#### The data
+++

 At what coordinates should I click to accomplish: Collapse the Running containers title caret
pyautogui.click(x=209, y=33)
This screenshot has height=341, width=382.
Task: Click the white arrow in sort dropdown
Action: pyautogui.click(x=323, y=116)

+++

#### Written request
Reproduce the data above line for line, keeping every character unchanged.

#### Completed task
 At what coordinates should I click to accomplish: Collapse the Running containers title caret
pyautogui.click(x=209, y=33)
This screenshot has height=341, width=382.
Task: Click the white arrow in sort dropdown
Action: pyautogui.click(x=323, y=116)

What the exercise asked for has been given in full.